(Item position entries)
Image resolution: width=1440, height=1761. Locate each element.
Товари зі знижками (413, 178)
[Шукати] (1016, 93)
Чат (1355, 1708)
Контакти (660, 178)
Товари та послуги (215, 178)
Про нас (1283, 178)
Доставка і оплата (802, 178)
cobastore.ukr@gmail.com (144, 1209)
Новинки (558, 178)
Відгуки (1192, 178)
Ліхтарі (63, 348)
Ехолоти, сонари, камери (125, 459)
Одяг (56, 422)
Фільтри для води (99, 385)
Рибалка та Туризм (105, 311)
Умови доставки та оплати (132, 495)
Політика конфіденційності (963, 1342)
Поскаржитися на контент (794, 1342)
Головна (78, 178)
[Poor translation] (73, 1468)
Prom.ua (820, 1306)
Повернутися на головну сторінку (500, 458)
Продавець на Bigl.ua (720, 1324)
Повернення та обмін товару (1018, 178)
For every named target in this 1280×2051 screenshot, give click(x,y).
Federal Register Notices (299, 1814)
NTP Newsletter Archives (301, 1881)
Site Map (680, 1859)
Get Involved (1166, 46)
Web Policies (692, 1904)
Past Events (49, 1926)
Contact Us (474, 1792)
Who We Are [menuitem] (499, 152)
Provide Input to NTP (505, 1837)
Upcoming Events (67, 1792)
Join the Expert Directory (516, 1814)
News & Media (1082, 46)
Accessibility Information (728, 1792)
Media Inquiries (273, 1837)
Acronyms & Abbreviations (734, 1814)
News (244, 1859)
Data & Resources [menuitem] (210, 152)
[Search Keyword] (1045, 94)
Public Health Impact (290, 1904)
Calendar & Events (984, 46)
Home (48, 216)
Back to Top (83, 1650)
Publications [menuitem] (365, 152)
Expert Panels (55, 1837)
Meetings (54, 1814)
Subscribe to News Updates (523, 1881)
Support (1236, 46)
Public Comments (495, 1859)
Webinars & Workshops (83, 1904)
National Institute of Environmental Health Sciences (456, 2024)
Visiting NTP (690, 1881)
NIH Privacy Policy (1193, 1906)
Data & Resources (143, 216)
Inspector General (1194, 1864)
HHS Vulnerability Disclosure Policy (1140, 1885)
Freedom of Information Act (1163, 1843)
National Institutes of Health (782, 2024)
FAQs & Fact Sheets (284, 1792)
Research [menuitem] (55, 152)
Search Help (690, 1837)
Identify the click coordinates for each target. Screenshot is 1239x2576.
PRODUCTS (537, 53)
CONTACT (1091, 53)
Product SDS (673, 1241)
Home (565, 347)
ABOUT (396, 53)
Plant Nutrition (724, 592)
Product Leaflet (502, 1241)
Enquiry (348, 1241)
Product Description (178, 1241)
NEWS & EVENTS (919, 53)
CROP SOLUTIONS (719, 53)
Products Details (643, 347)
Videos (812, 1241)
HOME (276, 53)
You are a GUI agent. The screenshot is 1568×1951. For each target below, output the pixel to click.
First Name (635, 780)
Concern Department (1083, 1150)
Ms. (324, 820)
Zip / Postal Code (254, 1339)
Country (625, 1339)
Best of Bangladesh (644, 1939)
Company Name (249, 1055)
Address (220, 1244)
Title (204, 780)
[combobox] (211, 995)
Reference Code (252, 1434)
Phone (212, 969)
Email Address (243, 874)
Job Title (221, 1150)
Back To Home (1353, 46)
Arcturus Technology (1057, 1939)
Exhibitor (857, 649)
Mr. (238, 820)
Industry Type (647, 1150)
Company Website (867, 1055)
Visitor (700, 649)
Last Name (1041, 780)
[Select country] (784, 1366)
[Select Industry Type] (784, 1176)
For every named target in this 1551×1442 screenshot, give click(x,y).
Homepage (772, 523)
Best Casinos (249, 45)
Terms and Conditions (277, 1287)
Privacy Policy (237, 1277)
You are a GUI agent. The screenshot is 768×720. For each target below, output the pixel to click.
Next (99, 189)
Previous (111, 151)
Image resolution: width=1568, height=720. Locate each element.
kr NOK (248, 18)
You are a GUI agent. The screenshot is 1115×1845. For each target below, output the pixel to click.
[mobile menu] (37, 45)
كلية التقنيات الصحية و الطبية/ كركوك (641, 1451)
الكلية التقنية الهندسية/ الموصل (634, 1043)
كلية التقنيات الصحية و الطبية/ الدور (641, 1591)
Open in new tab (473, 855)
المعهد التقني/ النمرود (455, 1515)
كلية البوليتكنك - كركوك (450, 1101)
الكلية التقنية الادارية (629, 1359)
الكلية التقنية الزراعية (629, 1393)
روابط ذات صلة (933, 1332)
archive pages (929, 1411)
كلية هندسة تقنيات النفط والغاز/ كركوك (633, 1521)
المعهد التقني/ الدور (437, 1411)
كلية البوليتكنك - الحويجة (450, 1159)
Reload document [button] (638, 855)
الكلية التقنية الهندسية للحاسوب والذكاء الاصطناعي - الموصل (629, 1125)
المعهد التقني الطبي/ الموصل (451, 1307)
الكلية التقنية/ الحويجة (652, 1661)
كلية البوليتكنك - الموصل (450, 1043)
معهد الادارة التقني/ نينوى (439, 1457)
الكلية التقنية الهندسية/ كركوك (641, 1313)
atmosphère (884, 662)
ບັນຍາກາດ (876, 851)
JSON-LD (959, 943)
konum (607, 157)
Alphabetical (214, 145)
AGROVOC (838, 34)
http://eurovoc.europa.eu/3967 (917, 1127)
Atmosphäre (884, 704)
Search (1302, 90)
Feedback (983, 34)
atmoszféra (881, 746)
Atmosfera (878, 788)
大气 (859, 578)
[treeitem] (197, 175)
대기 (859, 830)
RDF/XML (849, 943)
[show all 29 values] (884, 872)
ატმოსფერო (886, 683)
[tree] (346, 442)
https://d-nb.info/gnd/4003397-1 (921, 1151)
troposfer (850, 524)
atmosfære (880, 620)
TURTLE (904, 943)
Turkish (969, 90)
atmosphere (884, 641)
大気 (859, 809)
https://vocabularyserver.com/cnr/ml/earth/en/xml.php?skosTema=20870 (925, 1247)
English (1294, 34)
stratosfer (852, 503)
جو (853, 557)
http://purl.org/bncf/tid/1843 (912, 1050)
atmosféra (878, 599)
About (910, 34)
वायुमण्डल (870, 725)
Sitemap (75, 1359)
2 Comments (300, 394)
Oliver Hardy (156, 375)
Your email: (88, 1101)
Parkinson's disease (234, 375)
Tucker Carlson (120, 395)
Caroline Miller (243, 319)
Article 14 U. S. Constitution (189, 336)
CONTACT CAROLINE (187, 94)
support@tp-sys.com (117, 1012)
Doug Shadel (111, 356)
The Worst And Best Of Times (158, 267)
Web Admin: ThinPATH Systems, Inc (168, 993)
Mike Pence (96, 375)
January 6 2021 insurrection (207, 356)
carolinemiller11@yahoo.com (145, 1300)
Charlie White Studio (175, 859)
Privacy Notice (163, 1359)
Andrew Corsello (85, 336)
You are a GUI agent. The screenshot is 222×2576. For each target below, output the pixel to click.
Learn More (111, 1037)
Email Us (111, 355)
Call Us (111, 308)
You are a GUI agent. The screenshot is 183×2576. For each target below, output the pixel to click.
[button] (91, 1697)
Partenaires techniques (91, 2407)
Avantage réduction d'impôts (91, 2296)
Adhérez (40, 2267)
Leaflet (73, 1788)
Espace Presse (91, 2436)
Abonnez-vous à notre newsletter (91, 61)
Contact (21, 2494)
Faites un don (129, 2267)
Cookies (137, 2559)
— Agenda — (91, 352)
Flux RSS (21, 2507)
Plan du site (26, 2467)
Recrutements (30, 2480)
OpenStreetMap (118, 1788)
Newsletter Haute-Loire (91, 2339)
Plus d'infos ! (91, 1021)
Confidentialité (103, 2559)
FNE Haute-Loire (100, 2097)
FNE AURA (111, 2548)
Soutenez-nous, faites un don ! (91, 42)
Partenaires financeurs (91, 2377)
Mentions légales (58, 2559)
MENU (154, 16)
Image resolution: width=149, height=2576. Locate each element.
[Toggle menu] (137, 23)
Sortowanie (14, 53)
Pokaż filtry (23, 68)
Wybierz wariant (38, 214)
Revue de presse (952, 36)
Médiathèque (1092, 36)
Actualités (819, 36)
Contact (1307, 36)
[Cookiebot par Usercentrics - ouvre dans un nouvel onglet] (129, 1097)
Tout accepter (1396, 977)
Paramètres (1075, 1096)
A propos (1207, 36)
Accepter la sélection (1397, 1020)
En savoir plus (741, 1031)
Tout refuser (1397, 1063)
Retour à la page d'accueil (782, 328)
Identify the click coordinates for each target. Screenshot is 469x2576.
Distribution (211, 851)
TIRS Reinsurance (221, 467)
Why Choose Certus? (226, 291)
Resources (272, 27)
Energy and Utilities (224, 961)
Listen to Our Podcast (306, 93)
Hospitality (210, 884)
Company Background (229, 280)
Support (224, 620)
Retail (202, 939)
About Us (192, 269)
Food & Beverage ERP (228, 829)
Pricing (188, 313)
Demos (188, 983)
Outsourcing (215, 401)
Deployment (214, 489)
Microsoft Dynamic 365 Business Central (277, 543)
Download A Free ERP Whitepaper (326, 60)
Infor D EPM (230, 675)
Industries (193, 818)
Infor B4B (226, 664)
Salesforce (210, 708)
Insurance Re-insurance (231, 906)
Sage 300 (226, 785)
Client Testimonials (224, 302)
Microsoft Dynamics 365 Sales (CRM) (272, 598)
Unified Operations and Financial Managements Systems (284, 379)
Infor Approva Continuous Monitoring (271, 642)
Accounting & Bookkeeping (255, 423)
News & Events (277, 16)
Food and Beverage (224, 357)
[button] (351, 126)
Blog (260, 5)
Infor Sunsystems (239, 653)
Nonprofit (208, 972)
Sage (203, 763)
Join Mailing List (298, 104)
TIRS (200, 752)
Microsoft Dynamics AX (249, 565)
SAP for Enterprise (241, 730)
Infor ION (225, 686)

__TASK OBJECTIVE__. Reproduce every line from "Inspector General (1194, 1864)" down to "Search Help (690, 1837)", both ends included, and add -132 to each x and y coordinate.

__THE RESPONSE__.
Inspector General (1062, 1732)
HHS Vulnerability Disclosure Policy (1008, 1753)
Freedom of Information Act (1031, 1711)
National Institutes of Health (650, 1892)
FAQs & Fact Sheets (152, 1660)
Research [menuitem] (-77, 20)
Search Help (558, 1705)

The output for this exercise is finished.